Excerpted passage:

- Opening Delimiter -

The greatest thing about taking a presentation on the road is having honest conversations with real people, hearing about their day-to-day experiences and frustrations first-hand.

A couple of weeks ago I talked to audiences around New Zealand about The benefits of social collaboration in the enterprise. There’s a lot of information available about the benefits that social collaboration can bring (see below for some useful recent examples), along with a lot of impressive numbers to support the case for businesses adopting a social mindset and the tools that help underpin this.

The problem, on this side of the world, is that we don’t know with any great certainty, beyond having single – albeit useful – piece of research available from Microsoft which drills into regional enterprise social use, is what uptake and effect social collaboration tools are having in Australasian organisations.

From the feedback I got from the people I spoke with, besides finding out about one very compelling and active use of Yammer to help connect a number of New Zealand government agencies, and one organisation adopting the Jive Platform for customer communities, the overwhelming response I got was that people are still working out whether or not their organisations should put a toe in the water

Despite Forrester asserting that 37% of IT decision makers are planning to implement or expand the use of collaboration tools, in Australia and New Zealand, at least, it appears to still be early days, with people still looking for compelling and tangible reasons for their organisations to go down the social collaboration path.

In my session I walked through what social collaboration is, evidence of its effectiveness, what it could mean for an organisation, and Microsoft’s vision for social collaboration within its products.


The vision for social collaboration in an enterprise

It’s clear that social collaboration is less a technological pursuit than a ‘people’ initiative, and that ultimately it’s a means by which to get your employees working better together, harness human capital and transform your business processes. Take our use of email as an example and the knowledge sharing opportunities that social collaboration tools open up, making communication more visible – and searchable – to an organisation. Social collaboration utopia is having a current problem solved by two employees who no longer work for you by virtue of their conversation thread being available in perpetuity with a social collaboration platform.


How it can actually make a real difference to the people in your organisation?

As I mentioned earlier, there are lots of statistics out there, but a recent example I found that really brings the possible benefits to life by looking at social collaboration from a role-based perspective, is a Forrester report entitled Mapping the value of social business and collaboration. The report looks at social business value through a process-optimisation lens.

- Closing Delimiter -

Given information:
- Opening Delimiter -

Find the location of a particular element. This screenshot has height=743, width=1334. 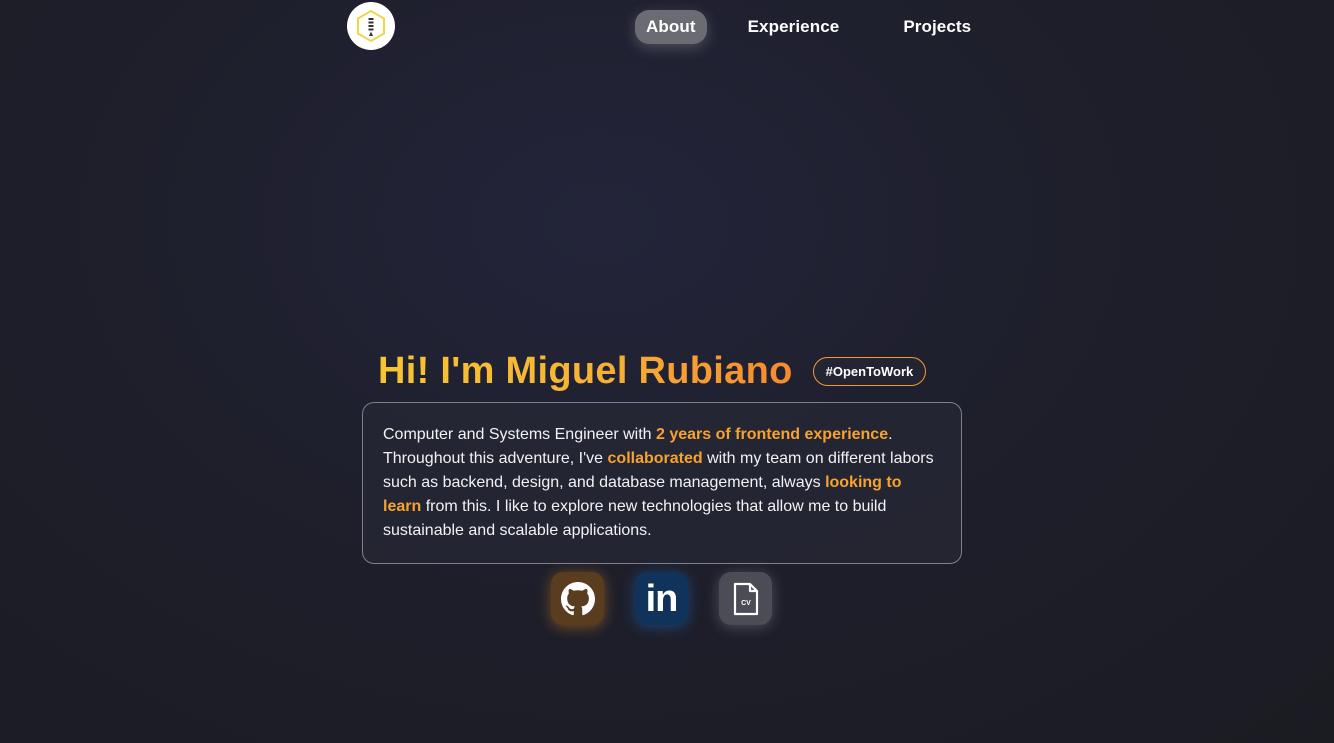

social-links: in CV is located at coordinates (662, 598).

- Closing Delimiter -

Exercise description: Repeat the social collaboration article word for word, starting at "The vision for" and ending at "in your organisation?".

Reply to the exercise:
The vision for social collaboration in an enterprise

It’s clear that social collaboration is less a technological pursuit than a ‘people’ initiative, and that ultimately it’s a means by which to get your employees working better together, harness human capital and transform your business processes. Take our use of email as an example and the knowledge sharing opportunities that social collaboration tools open up, making communication more visible – and searchable – to an organisation. Social collaboration utopia is having a current problem solved by two employees who no longer work for you by virtue of their conversation thread being available in perpetuity with a social collaboration platform.


How it can actually make a real difference to the people in your organisation?